Oczywiście uderzenie w skład amunicji nie wyklucza tego, że część dronów poraziła także inne elementy infrastruktury i statki powietrzne. Tak jak miało to miejsce w Morozowsku, gdzie zniszczono ostatnio Su-34 i uszkodzono prawdopodobnie dwa kolejne. Drony uderzały w ramach tego ataku także poza terenem bazy porażając infrastrukturę energetyczną. Rosjanie twierdzą, że „zestrzelili” 72 drony, co może wskazywać na - po raz kolejny dużą - skalę ataku.

Reklama
Reklama

Komentarze (8)

  1. Obiektyw

    Niestety atak dronów ma to do siebie że jest „powolny”. I RUS udaje się ewakuować samoloty z zagrożonego lotniska . I dlatego UKR skupia się na tym co nie może „odlecieć” szybko z lotniska.

    1. Davien3

      Żeby ewakuowac to najpierw trzeba wiedzieć że baza będzie celem a to wcale nie jest takie pewne zwłaszcza przy ograniczonym wykrywaniu dronów przez Rosjan

  2. user_1053912

    Mnie się bardzo podoba formuła magazyny amunicji na lotnisku. Nie ma czegoś takiego jak magazyny amunicji na lotnisku a szczególnie na ruskim. I ja tam żadnych eksplozji amunicji nie widzę. Wybuchają drony ale wtórnych wybuchów nie ma

    1. GB

      Były wtórne. I są zdjęcia sat z przed i po ataku.
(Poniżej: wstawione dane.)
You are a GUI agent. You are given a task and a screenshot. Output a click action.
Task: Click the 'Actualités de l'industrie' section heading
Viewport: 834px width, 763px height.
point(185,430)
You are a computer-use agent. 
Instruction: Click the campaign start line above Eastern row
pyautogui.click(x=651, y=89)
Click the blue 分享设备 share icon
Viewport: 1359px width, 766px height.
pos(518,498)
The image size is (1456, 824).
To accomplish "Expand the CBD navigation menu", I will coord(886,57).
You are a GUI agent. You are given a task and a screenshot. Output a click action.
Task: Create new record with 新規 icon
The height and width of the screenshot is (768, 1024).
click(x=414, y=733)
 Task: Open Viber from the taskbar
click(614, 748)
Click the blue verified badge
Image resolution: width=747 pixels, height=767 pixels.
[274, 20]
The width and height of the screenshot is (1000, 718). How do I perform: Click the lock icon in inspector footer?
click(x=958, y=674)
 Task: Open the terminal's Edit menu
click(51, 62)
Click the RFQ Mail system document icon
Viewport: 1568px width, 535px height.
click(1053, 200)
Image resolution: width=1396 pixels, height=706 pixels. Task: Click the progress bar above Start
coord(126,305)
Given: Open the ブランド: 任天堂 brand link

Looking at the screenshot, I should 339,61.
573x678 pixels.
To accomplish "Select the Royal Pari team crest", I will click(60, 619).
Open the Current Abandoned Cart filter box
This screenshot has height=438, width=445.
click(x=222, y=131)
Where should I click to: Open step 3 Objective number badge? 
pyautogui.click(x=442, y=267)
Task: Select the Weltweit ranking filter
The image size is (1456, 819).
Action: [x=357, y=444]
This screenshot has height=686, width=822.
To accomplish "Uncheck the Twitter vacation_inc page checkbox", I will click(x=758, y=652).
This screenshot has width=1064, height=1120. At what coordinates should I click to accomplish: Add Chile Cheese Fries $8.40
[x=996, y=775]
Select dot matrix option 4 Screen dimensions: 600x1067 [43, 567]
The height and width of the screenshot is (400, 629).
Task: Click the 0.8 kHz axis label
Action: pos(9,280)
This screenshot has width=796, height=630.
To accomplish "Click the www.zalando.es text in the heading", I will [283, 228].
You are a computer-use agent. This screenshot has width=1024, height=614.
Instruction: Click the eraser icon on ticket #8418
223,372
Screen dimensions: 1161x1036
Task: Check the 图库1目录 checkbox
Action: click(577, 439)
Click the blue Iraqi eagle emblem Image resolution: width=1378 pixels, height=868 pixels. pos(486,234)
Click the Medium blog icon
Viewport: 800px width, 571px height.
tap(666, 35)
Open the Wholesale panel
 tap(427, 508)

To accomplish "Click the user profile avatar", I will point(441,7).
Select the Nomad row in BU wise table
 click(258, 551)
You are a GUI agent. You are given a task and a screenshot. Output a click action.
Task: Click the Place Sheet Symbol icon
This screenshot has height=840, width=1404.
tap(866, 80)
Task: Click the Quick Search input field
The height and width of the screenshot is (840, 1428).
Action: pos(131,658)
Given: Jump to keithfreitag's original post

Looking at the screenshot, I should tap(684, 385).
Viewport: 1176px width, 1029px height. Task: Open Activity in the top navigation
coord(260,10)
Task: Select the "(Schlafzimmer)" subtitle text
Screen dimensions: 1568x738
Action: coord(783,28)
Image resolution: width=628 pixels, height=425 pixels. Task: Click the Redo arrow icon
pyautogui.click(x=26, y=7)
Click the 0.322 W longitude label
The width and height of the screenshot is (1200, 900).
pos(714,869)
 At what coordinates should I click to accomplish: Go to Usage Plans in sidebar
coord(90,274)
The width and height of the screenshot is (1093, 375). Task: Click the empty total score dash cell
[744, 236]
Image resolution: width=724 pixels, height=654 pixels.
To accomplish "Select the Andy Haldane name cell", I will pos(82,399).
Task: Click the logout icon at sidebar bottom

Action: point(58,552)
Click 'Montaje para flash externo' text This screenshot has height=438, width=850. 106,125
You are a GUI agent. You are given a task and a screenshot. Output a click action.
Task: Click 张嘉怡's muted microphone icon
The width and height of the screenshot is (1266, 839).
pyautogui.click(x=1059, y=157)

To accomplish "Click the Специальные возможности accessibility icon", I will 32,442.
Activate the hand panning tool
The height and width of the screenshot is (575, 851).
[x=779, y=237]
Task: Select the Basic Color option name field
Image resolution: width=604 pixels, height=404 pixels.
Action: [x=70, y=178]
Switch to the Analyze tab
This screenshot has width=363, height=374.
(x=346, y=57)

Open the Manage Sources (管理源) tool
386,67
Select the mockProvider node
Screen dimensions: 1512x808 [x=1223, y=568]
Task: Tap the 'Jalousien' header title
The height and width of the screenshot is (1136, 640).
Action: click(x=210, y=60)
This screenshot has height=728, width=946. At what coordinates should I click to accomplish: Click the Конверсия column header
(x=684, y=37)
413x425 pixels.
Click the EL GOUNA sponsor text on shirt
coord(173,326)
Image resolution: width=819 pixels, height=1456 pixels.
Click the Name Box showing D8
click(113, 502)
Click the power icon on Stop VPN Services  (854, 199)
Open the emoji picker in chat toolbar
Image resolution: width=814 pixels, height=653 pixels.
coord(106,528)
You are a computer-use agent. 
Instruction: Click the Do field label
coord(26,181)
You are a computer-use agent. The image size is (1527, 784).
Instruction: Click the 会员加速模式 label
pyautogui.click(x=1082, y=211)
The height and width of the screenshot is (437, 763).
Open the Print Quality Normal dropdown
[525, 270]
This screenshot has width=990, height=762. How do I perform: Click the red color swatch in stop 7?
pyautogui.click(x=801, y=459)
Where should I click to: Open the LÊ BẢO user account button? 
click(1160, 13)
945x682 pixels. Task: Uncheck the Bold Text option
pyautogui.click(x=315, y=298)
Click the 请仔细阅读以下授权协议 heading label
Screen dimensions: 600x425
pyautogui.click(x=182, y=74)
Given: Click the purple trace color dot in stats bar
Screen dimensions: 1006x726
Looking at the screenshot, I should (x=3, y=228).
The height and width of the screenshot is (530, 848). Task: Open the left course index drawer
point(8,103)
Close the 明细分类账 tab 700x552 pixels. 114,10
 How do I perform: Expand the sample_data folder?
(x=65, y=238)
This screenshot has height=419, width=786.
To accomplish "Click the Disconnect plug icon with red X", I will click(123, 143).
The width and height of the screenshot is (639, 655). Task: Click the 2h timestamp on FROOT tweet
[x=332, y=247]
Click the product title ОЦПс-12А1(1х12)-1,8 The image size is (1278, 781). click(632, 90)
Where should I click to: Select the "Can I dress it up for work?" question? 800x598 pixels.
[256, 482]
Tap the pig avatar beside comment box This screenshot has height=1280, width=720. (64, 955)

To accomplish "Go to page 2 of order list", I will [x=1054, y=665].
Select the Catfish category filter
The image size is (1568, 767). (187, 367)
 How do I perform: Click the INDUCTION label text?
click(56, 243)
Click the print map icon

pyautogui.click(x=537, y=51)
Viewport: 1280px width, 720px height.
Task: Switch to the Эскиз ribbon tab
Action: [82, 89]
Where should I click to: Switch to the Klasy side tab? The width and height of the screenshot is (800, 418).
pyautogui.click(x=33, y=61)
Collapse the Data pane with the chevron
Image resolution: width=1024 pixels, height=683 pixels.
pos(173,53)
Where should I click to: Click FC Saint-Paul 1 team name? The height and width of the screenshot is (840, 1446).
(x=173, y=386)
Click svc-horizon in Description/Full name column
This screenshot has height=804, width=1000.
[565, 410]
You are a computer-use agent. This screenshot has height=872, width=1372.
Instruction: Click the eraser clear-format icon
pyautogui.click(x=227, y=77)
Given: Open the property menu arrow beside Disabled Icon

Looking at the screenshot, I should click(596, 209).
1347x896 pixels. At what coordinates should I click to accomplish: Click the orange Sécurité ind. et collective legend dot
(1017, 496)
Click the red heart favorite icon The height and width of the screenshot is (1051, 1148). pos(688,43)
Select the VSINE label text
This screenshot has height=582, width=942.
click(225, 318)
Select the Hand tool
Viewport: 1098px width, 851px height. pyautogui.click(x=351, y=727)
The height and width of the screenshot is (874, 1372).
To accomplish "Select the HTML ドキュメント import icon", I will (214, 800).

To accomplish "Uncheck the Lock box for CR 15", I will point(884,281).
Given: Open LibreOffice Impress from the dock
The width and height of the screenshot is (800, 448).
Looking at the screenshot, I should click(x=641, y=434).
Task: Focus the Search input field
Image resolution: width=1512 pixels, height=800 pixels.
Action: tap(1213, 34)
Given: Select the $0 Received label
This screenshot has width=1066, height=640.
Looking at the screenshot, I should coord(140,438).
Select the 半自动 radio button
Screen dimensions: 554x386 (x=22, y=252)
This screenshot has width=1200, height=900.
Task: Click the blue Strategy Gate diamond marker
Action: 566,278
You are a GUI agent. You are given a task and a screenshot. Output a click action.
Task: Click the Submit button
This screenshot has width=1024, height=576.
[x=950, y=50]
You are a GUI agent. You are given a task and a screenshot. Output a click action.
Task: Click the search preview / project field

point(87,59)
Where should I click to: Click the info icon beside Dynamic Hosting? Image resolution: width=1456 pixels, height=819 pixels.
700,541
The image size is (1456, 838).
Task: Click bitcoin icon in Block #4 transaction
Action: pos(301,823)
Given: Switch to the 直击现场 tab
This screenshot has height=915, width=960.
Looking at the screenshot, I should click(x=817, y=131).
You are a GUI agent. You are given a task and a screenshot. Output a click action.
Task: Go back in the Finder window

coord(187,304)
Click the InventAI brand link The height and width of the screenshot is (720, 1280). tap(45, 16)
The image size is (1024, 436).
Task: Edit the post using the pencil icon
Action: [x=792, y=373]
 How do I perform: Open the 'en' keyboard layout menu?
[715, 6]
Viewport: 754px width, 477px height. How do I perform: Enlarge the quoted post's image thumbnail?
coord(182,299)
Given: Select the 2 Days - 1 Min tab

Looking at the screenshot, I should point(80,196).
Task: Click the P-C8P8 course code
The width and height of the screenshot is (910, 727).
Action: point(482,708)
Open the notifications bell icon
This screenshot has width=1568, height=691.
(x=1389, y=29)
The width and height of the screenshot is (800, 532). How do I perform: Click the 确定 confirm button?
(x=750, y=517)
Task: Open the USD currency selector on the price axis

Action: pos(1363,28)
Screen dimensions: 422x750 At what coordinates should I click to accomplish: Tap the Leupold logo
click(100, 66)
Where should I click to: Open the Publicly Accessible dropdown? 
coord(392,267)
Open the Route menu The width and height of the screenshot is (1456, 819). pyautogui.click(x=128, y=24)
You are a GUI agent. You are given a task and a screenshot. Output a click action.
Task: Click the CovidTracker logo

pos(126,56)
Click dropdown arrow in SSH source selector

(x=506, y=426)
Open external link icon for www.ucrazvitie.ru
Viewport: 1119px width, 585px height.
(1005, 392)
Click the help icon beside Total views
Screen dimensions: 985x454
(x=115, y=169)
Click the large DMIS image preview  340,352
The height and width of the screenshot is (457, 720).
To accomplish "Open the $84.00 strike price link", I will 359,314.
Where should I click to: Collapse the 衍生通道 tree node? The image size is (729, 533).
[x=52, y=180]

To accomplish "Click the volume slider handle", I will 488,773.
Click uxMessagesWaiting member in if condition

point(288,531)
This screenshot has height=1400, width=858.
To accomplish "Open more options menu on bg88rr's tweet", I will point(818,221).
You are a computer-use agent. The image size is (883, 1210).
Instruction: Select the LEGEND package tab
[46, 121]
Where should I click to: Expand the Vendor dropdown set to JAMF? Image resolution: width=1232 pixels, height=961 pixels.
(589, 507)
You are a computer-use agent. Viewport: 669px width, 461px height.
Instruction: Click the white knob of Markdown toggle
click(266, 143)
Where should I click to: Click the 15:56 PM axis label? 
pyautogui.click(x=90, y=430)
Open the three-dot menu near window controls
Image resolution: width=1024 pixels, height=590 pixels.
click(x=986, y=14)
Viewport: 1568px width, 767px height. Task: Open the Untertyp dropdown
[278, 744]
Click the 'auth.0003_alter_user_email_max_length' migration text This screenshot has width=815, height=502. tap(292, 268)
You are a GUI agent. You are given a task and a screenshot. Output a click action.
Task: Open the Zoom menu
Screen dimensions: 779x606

Magazynu nie ma.

  3. szczebelek

    Wąskie gardło to odnawianie zasobów nośników jak rozwalisz 30-40 myśliwców to zanim pojawią się nowe w ich miejsce to minie kilka lat...

    1. Karaczanus

      Łatwiej tym bardziej w realiach ruskich rozwalić miejsce składowania ammo dzieki czemu jest duze prawdopodobienstwo ze uszkodzi lub zniszczy nosniki oraz infrastrukturę i siłę żywą. Co nosników bardziej celowałbym w pilotów bo nosniki z byłych republik czy krajów 3 da sie zorganizować

    2. CdM

      Super, ale samolot, który może odlecieć w kilka minut, to cel dużo trudniejszy, zwłaszcza dla dronów.

  4. panemeryt

    Szybujące bomby się kończą? Wątpię. To tania i prosta w masowej produkcji/przebudowie broń.. Pewnie ich ataki są skuteczne stąd próby ograniczenia ich.

  5. Prezes Polski

    Po to wysyłamy ukr pomoc, żeby jakoś się odwdzięczyli osłabiając długoterminowy potencjał sowietów. A uderzenia w składy amunicji to doraźny efekt. Powinni niszczyć samoloty. Bomby bez nich nie spadną, bo wcale nie polecą.

    1. stasi

      Ale bombą która wyleci w powietrze też już na nas nie spadnie, bo też już nie poleci. Skoro mają za mało bomb to lepiej je niszczyć niż te samoloty których na razie nie brakuje.

    2. Karaczanus

      Hmm "wysyłamy" ?? mówisz ze PL wysyła coś co może przelecieć 250-300km w głąb Rosji ?? A po drugie wiesz co znaczy głód ammo i co wtedy sie dzieje ? Juz niejedno lotnisko pokazało co sie dzieje po zniszczeniu składu ktory był zbyt blisko i zbyt słabo zabezpieczony. Jezeli tak bardzo chcesz długoterminowy to najsensowniej jest eliminacja pilotów bo samoloty róznej jakości moga sciagnać z byłych republik lub krajów 3

  6. GB

    W Lipecku na prezentowanych w necie zdjęciach były też MiG-31. Wybuch magazyn amunicji lotniczej, ale chyba i rakiet. Na jednym z filmików widać jak te rakiety lecą w różnych kierunkach. Ruscy blogerzy piszą że samoloty nie zostały uszkodzone lub zniszczone. Po takich wybuchach jak dla mnie mogły zostać trafione. Będą zdjęcia to się oceni skalę zniszczeń.

    1. OptySceptyk

      Na mapie to ten magazyn amunicji jest jednak w pewnej odległości od samego pasa lotniska. O ile część dronów nie uderzyła w samoloty, to wybuch amunicji nie musiał uszkodzić latadeł.

    2. GB

      Mogło tak być jak napisałeś Opty. Ale był też ruski komunikat że najbliższe wsie obok lotniska miały zostać ewakuowane. Nadal nie ma zdjęć sat z całości bazy.

  7. GB

    Wyszły pierwsze zdjęcia satelitarne z Lipiecka. Magazyn amunicja trafiony i totalnie zniszczony. Nadal brak zdjęć z płyt postojowych samolotów po ataku.

  8. OptySceptyk

    Zły dzień dla rosji jest dobrym dniem dla reszty świata.